Raytheon Technologies subsidiary Collins Aerospace announces the acquisition of flight tracking company FlightAware.

=== September ===
- 4 September
 Philippine Airlines, the oldest commercial airline in Asia, files for bankruptcy amid mounting debts due to the COVID-19 pandemic.

- 9 September
A Qatar Airways Boeing 777-300ER operates the first commercial international flight into Kabul since the US pullout on 30 August.

- 15 September
 An experimental electric aircraft aiming for air speed records, the Rolls-Royce ACCEL completes its first flight in fifteen minutes.

- 23 September
 South African Airways is relaunched after suspending flights for 18 months due to business rescue. A partnership between Takatso Consortium and the Government of South Africa revived the airline with an infusion of (equal to ).

- 24 September
 The US Air Force awards $2.6 billion to Rolls-Royce Corporation to re-engine the B-52H bomber with 608 F130 engines (the Rolls-Royce BR725 military designation) to replace the outdated TF33, to be integrated by Boeing from 2025 to 2035 and to be operated until at least 2050, increasing fuel efficiency, range, and reducing maintenance costs.

=== October ===

- 4 October
 Gulfstream introduces the 4,200 nmi (7,778 km) range G400, to be delivered from 2025, and the 8,000 nmi (14,816 km) range G800, with deliveries from 2023.

- 8 October
 Air India, along with its low cost carrier Air India Express and fifty percent of AISATS, a ground handling company, were sold to Tata Sons.

- 15 October
 Alitalia, the flag carrier of Italy, ceases operations after 74 years due to the impact of the COVID-19 pandemic on aviation following years of losses. Its operations and assets are handed over to new state-owned flag carrier ITA Airways.

- 19 October
 In the 2021 Houston MD-87 crash, a McDonnell Douglas MD-87 charter flight crashes on takeoff from Houston Executive Airport. All 21 people on board survive but a post-crash fire destroys the aircraft.

===November===

- 8 November
 After 20 months of restrictions, the United States opens up fully to travellers.
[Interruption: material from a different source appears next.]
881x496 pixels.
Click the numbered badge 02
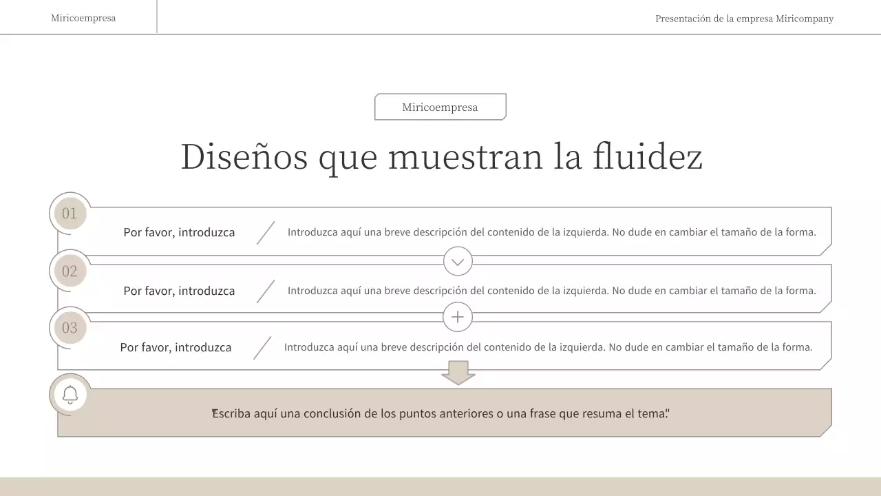[70, 271]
This is celebrated when the first two flights back into the US from the United Kingdom, two Airbus A350-1000s operated by British Airways and Virgin Atlantic, conduct a parallel take-off from London Heathrow Airport for the US.

- 14 to 18 November
 Dubai Airshow 2021 is held at Al Maktoum International Airport in Dubai, from 14 to 18 November 2021.

- 15 November
 At the Dubai Airshow, US lessor Air Lease Corporation became the A350F freighter launch customer with an order for seven to be delivered around 2026, among other Airbus airliners.

- 22 November
 Hi Fly lands an Airbus A340-300 in Antarctica, at the Wolfs Fang Runway after a flight from Cape Town, setting the record for the largest aircraft ever to land in Antarctica.

- 23 November
 The single turboprop Beechcraft Denali makes its first flight, targeting certification for 2023.

===December===

- 3 December
 During a Middle East tour by French president Emmanuel Macron, the United Arab Emirates signs for 80 examples of the Dassault Rafale F4 multirole fighter to be delivered between 2027 and 2031, a deal valued at €14 billion for the aircraft (€M each) and €2 billion for weapons.

- 10 December
 The first Airbus Helicopters H160 is delivered to All Nippon Helicopter for electronic news gathering, starting in 2022.

- 16 December
 The 251st and last Airbus A380 is delivered to its main customer Emirates.

==Deadliest crash==
The deadliest crash of this year was Sriwijaya Air Flight 182, a Boeing 737 which crashed shortly after takeoff from Jakarta, Indonesia on 9 January killing all 62 people on board.